Isaac was sitting at a table in his favorite restaurant when he called over his waiter.
“Yes?” asked the busy waiter.
“Are you sure you’re the waiter I ordered from?” asked Isaac.
“Why do you ask?” replied the waiter.
“Because I was expecting a much older man by now,” replied Isaac.
I prefer to describe myself as a “Contemporary Anthropological Interactive Observer” because it has just the right amount of flair. Besides….”stalker” is such an ugly word.
Sam has been in the computer business for 25 years and is finally sick of the stress. He quits his job and buys 50 acres of land in Vermont as far from humanity as possible. Sam sees the postman once a week and gets groceries once a month. Otherwise it’s total peace and quiet. After six months or so of almost total isolation, he’s finishing dinner when someone knocks on his door.
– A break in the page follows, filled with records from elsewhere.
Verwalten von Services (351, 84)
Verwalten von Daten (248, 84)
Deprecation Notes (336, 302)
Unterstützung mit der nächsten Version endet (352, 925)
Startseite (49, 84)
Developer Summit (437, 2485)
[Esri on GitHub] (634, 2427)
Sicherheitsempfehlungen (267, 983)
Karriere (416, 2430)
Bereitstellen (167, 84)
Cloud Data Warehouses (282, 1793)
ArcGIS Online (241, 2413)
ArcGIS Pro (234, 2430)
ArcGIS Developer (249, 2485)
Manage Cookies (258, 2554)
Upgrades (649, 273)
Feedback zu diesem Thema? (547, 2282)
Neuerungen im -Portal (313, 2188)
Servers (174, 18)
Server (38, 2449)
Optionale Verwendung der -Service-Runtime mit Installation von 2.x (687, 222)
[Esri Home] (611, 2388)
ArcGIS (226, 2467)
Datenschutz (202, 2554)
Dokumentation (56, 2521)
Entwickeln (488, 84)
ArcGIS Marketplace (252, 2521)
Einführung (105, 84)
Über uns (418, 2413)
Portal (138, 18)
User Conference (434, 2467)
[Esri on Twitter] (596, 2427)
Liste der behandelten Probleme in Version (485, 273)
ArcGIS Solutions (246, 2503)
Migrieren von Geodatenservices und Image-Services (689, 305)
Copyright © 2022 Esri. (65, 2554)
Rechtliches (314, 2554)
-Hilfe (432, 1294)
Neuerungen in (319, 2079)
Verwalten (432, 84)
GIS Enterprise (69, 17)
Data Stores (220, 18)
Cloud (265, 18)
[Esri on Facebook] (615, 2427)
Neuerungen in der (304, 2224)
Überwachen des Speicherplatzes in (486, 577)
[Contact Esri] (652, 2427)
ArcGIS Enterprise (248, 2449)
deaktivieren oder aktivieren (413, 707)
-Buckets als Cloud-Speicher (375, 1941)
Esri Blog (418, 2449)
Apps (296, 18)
He opens it and there is a big, bearded Vermonter standing there.
“Name’s Enoch… Your neighbor from four miles over the ridge… Having a party Saturday… Thought you’d like to come.”
“Great,” says Sam, “after six months of this I’m ready to meet some local folks. Thank you.”
As Enoch is leaving he stops, “Gotta warn you there’s gonna be some drinkin’.”
“Not a problem… After 25 years in the computer business, I can drink with the best of ’em.”
Again, as he starts to leave Enoch stops. “More ‘n’ likely gonna be some fightin’ too.”
“Damn”, Sam thinks… “Tough crowd.” “Well, I get along with people. I’ll be there. Thanks again.”
Once again Enoch turns from the door. “I’ve seen some wild sex at these parties, too.”
“Now that’s not a problem” says Sam, “Remember I’ve been alone for six months!
I’ll definitely be there… By the way, what should I wear?”
Enoch stops in the door again and says, “Whatever you want, just gonna be the two of us.”
“If you’re going to do something tonight that you’ll be be sorry for tomorrow morning, sleep late.”
Hanging in the hallway at the High School are the basketball team pictures from the past 40 years. A player in the center of the front row in each picture holds a basketball identifying the year — “62-63,” “63-64,” “64-65,” etc.
One day I spotted a freshman looking curiously at the photos. Turning to me, he said, “Isn’t it strange how the teams always lost by one point?”
Do what makes you happy, be with who makes you smile, laugh as much as you breathe, and love as long as you live.
Rachel Ann Nunes
Management is not responsible for duplicates from previous dailies. The editor is somewhat senile.